═══ Provided text ═══
Check periodicity using ipywidgets interactive plot.

Parameters:

• operation (What to do, such as 'mean_c' or 'mean_a' etc.) –

• interface (Interface in range [0,1] to divide left and right halves.) –

• lr_pos (Tuple of (left,right) positions in range [0,1] to get ΔV of right relative to left.) –

• smoothness (int. Default is 2. Smoothing parameter for rolling mean. Larger is better.) –

• figsize (Tuple of (width,height) of figure. Since each time a figure is created, we can't reuse it, so we need to specify the size.) –

• styling. (kwargs are passed to the plt.Axes.set(kwargs) method to handle the plot) –

Note

You can use return value to retrieve information, like output.f(*output.args, **output.kwargs) in a cell to plot the current state and save it.

view_slice(*args, **kwargs)

class ipyvasp.potential.CHG(path=None, data_set=0)

Bases: LOCPOT

Class for CHG file. Loads only single set out of 2/4 magnetization data to avoid performance/memory cost while can load electrostatic and one set of magnetization together.

Parameters:

• path (path/to/CHG. CHG is auto picked in CWD.) –

• data_set (0 for electrostatic data, 1 for magnetization data if ISPIN = 2. If non-colinear calculations, 1,2,3 will pick Mx,My,Mz data sets respectively. Only one data set is loaded, so you should know what you are loading.) –

Note

To avoid memory issues while loading multiple CHG files, use this class as a context manager which cleans up the memory after use.

>>> with CHG('path/to/CHG') as tmp:
>>>     tmp.splot()
The object tmp is destroyed here and memory is freed.

class ipyvasp.potential.ELFCAR(path=None, data_set=0)

Bases: LOCPOT

Class for ELFCAR file. Loads only single set out of 2/4 magnetization data to avoid performance/memory cost while can load electrostatic and one set of magnetization together.
═══
### Stated problem 1
Name every parameter listed under the first "Parameters:" heading in the ipyvasp docs.
### Stated problem 2
Answer these from the ipyvasp docs:
(a) What is the default value of smoothness?
(b) What base class do CHG and ELFCAR both list?
(c) Which data_set value loads electrostatic data?
Work only from the ipyvasp docs above.
═══ Data supplied ═══
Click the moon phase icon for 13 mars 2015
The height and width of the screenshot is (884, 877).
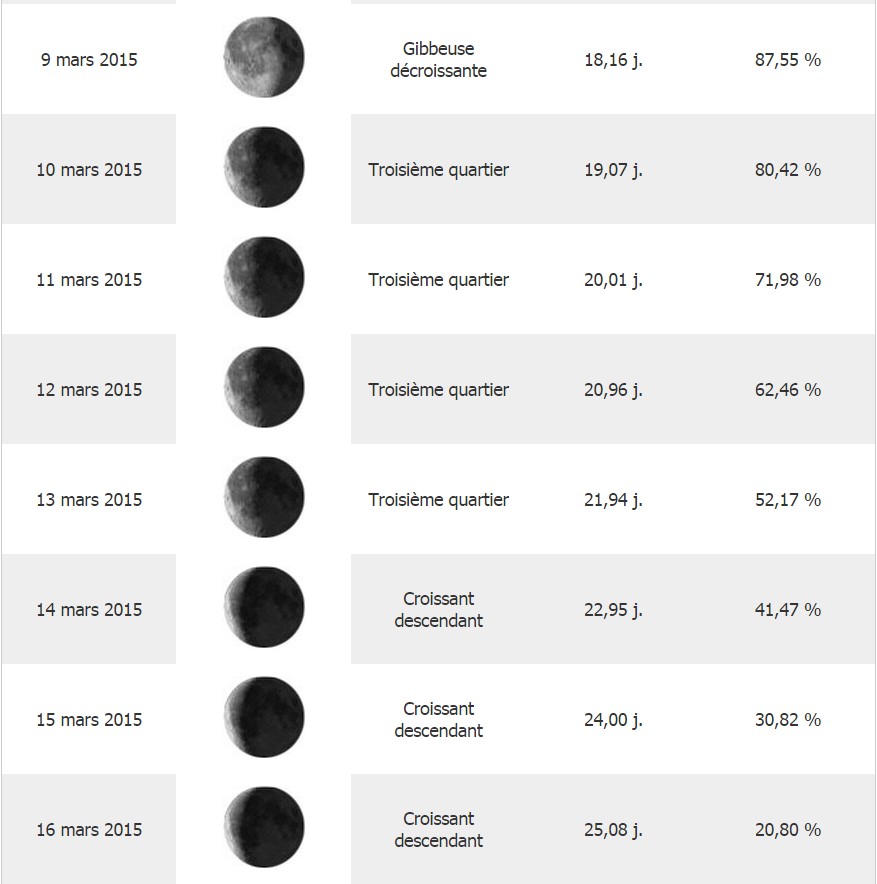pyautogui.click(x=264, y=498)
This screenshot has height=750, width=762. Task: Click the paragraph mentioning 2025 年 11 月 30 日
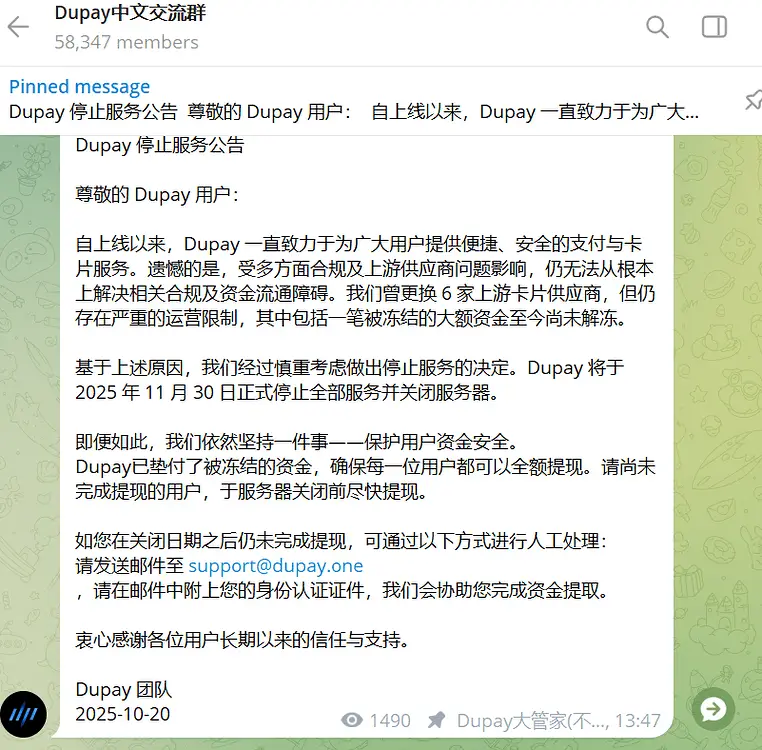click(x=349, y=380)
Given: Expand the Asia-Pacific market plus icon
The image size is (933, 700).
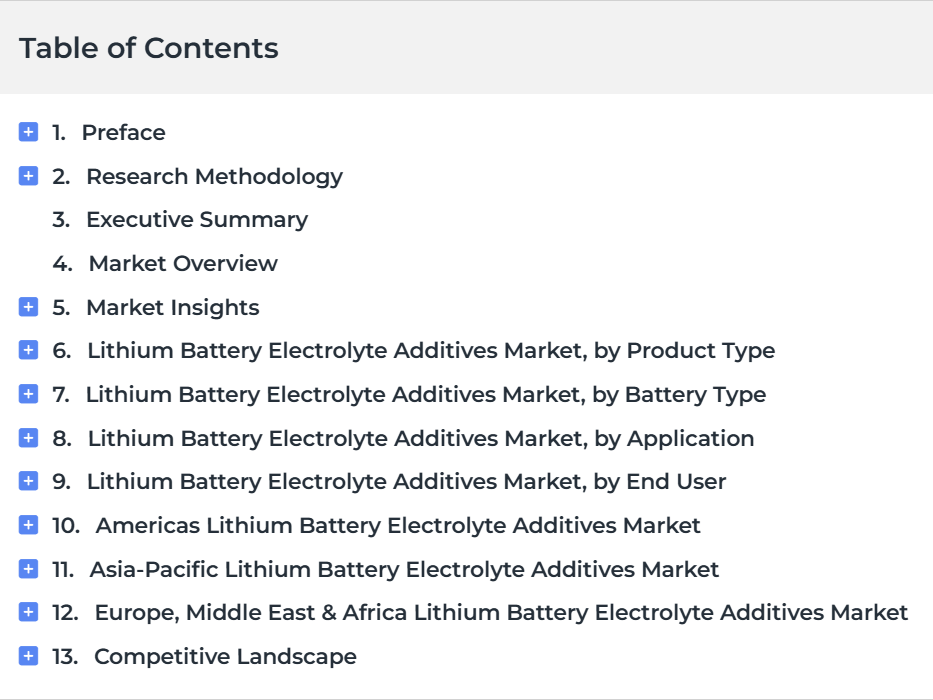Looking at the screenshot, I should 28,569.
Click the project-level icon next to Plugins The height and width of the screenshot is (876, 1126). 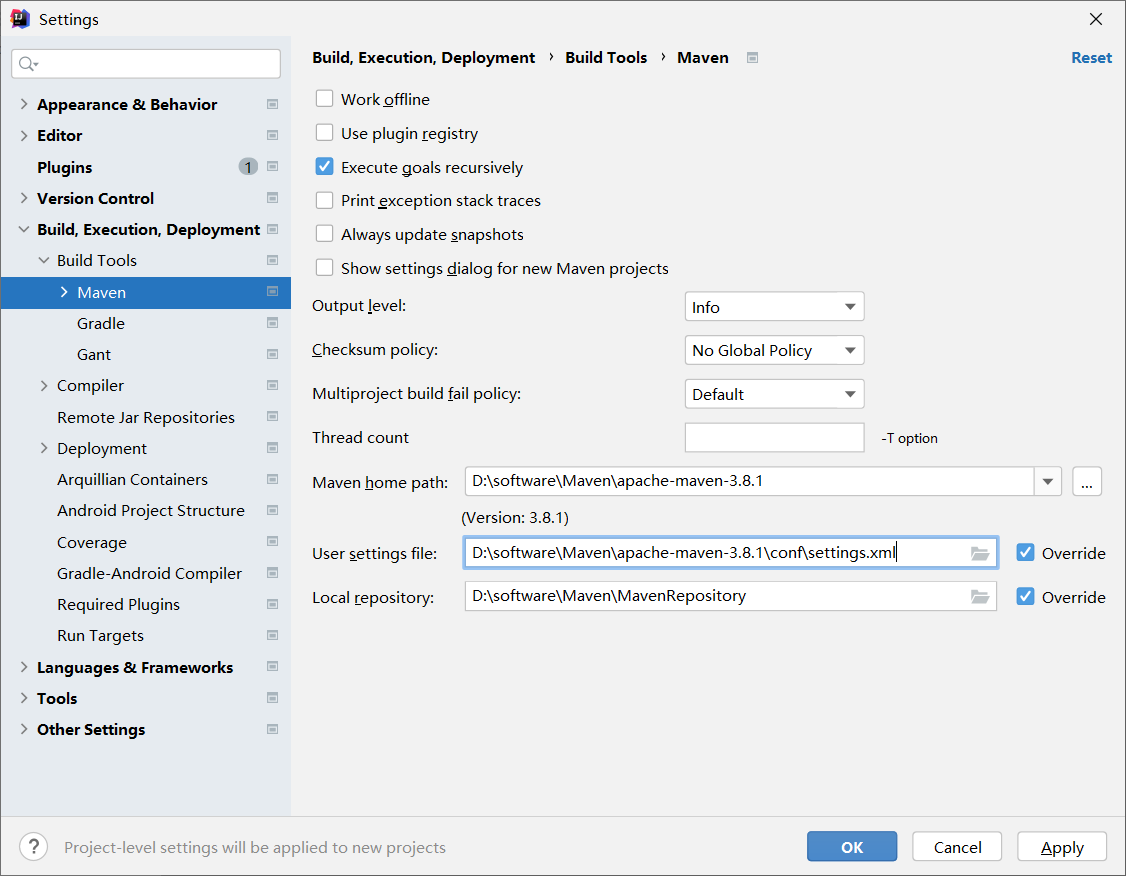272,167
═══
═══ Data supplied ═══
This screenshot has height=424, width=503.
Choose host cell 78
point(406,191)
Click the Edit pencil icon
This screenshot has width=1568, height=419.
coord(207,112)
═══
═══ Data supplied ═══
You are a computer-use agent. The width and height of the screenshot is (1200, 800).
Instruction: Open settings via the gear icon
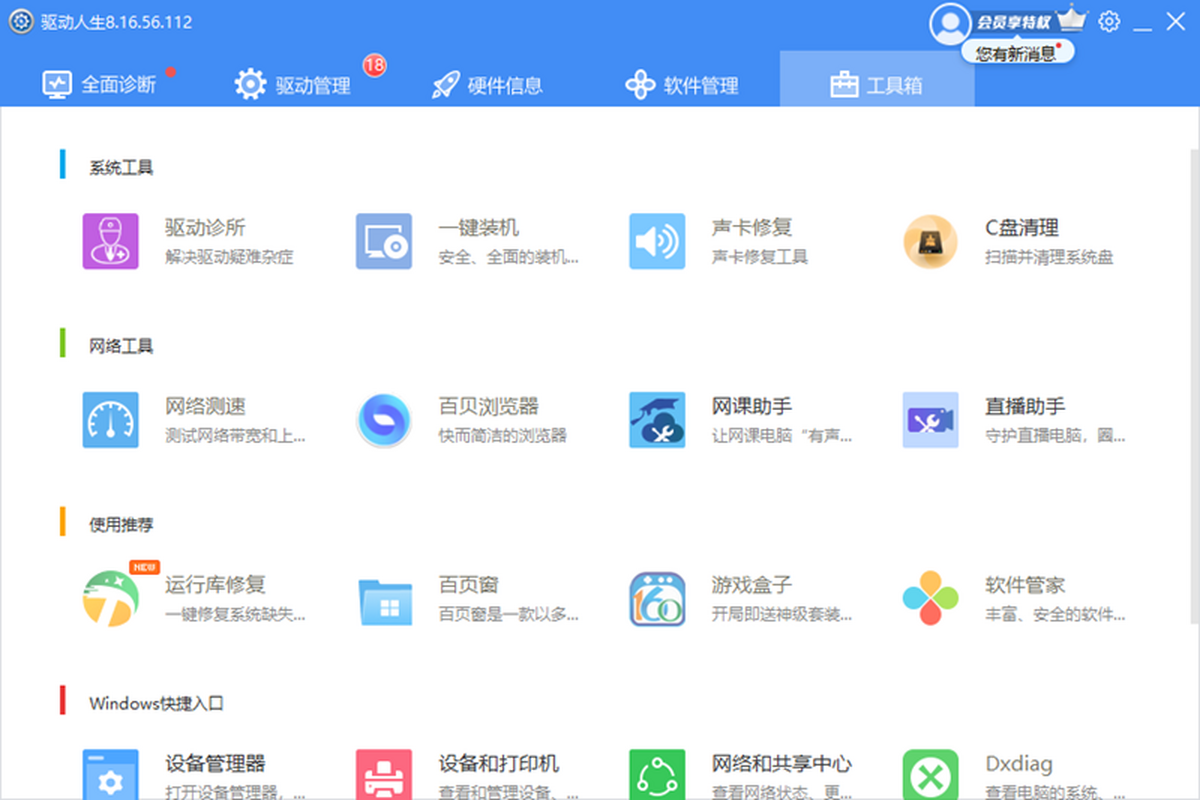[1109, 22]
═══
### Full output 1
operation, interface, lr_pos, smoothness, figsize, styling

### Full output 2
(a) 2
(b) LOCPOT
(c) 0